Each of these measures assess one specific aspect of binocular function, and while some practitioners prefer to rely on a particular measure to assess binocular function, others may assess a combination of the measures above to decide the most appropriate clinical intervention for the patient [2].

There is a lack of consensus in the literature about which of these measures correlates most closely with symptoms of binocular dysfunction, and which provides the most accurate basis for prescribing a prism when this is appropriate. Previous work has shown that no single measure correlates well with patient symptoms in all types of binocular anomaly, suggesting that neither fixation disparity, nor associated phoria, provide a universal indicator of binocular dysfunction [17]. This work also found that measures of vergence reserves often showed a better correlation with symptoms [17].

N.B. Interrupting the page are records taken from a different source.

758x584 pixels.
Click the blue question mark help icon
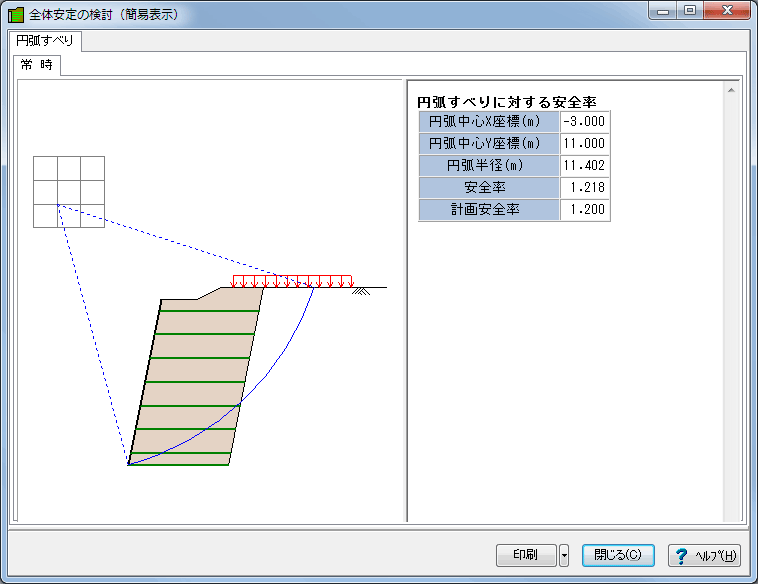(x=682, y=556)
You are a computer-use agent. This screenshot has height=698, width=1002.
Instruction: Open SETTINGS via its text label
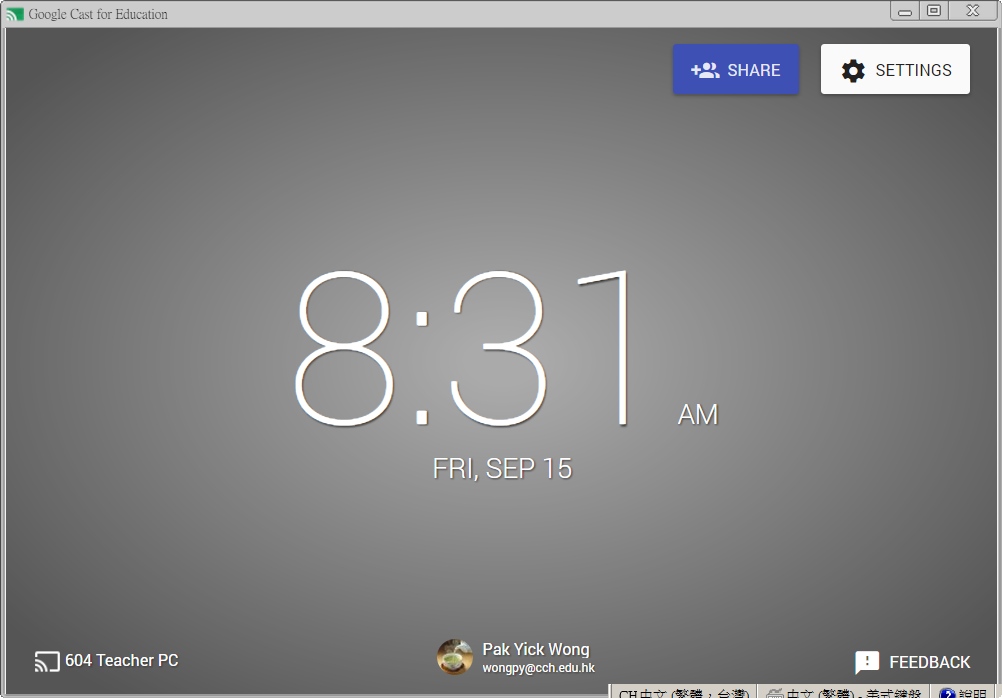(x=913, y=70)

The imperative question for the clinician remains; is there a reliable method to determine the magnitude of prism required to compensate the heterophoria in patients suitable for this method of treatment? Mallett [15] suggested that the associated heterophoria identified the uncompensated portion of the binocular anomaly, and therefore this value represented the prism required to give the patient binocular comfort and stability. Other studies have questioned this [5, 17], and indeed the presence of an associated phoria in patients without binocular visual problems casts doubt on the general applicability of this measure [18]. Sheard’s criterion provides a rationale for prescribing prisms [1, 18]; however, there is still a lack of randomised controlled clinical trials to prove the efficacy of any treatment of binocular vision [2], although a recent study has begun to address this [19]. The use of a measure such as the “comfortable prism”, while clinically appealing, is highly subjective in nature, and would also require a clinical evidence base to prove efficacy. There is considerable work still to be done in the field of clinical management of binocular vision dysfunction in order to provide the required evidence base.

In all cases of binocular dysfunction, the choice to prescribe prisms lies with the clinician, who must judge what is most appropriate for each individual patient. A relatively straightforward procedure has been described to assess the probability of vergence adaptation occurring and rendering any prescribed prism ineffective [20]. Where prism treatment is being considered, obtain a prior measurement of the associated phoria, insert the prism to be prescribed into the trial frame and measure the associated phoria with the prism in situ. Allow the patient to wear the prism for 10 minutes; if the associated phoria returns to the value measured prior to insertion of the prism, then the patient’s vergence adaptation mechanism has been strong enough to overcome the prism, and it will have little clinical benefit. Conversely, if no vergence adaptation is observed, the patient is likely to derive significant clinical benefit from this treatment.